Work instruction –
Print the line that has "Transparenta decizionala (620, 275)" in it, then every remaining line of the data, exactly and without anything extra.

Recorded information –
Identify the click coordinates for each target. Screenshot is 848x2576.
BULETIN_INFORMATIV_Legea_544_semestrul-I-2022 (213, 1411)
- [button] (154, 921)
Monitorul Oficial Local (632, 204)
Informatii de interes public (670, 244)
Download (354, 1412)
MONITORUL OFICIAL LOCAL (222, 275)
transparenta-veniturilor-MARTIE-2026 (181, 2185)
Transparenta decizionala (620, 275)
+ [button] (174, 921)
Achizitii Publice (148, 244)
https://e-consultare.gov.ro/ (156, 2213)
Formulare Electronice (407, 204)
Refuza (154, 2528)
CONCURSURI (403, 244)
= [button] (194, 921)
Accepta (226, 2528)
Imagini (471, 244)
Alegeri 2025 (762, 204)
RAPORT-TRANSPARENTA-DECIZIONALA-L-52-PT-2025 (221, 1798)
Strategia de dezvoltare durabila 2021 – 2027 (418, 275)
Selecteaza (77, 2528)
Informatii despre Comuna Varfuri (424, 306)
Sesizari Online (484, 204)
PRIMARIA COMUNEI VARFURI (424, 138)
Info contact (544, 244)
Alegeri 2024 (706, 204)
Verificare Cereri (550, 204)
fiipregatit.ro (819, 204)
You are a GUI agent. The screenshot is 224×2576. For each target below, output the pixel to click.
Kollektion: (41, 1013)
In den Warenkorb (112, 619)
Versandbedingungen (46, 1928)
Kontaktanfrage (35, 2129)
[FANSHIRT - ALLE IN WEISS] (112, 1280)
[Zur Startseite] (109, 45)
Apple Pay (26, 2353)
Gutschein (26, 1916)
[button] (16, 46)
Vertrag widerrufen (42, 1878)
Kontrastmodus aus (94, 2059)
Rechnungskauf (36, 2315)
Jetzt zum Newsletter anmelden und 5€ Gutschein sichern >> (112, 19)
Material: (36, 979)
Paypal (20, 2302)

Your solution –
Transparenta decizionala (620, 275)
+ [button] (174, 921)
Achizitii Publice (148, 244)
https://e-consultare.gov.ro/ (156, 2213)
Formulare Electronice (407, 204)
Refuza (154, 2528)
CONCURSURI (403, 244)
= [button] (194, 921)
Accepta (226, 2528)
Imagini (471, 244)
Alegeri 2025 (762, 204)
RAPORT-TRANSPARENTA-DECIZIONALA-L-52-PT-2025 (221, 1798)
Strategia de dezvoltare durabila 2021 – 2027 (418, 275)
Selecteaza (77, 2528)
Informatii despre Comuna Varfuri (424, 306)
Sesizari Online (484, 204)
PRIMARIA COMUNEI VARFURI (424, 138)
Info contact (544, 244)
Alegeri 2024 (706, 204)
Verificare Cereri (550, 204)
fiipregatit.ro (819, 204)
You are a GUI agent. The screenshot is 224×2576. For each target below, output the pixel to click.
Kollektion: (41, 1013)
In den Warenkorb (112, 619)
Versandbedingungen (46, 1928)
Kontaktanfrage (35, 2129)
[FANSHIRT - ALLE IN WEISS] (112, 1280)
[Zur Startseite] (109, 45)
Apple Pay (26, 2353)
Gutschein (26, 1916)
[button] (16, 46)
Vertrag widerrufen (42, 1878)
Kontrastmodus aus (94, 2059)
Rechnungskauf (36, 2315)
Jetzt zum Newsletter anmelden und 5€ Gutschein sichern >> (112, 19)
Material: (36, 979)
Paypal (20, 2302)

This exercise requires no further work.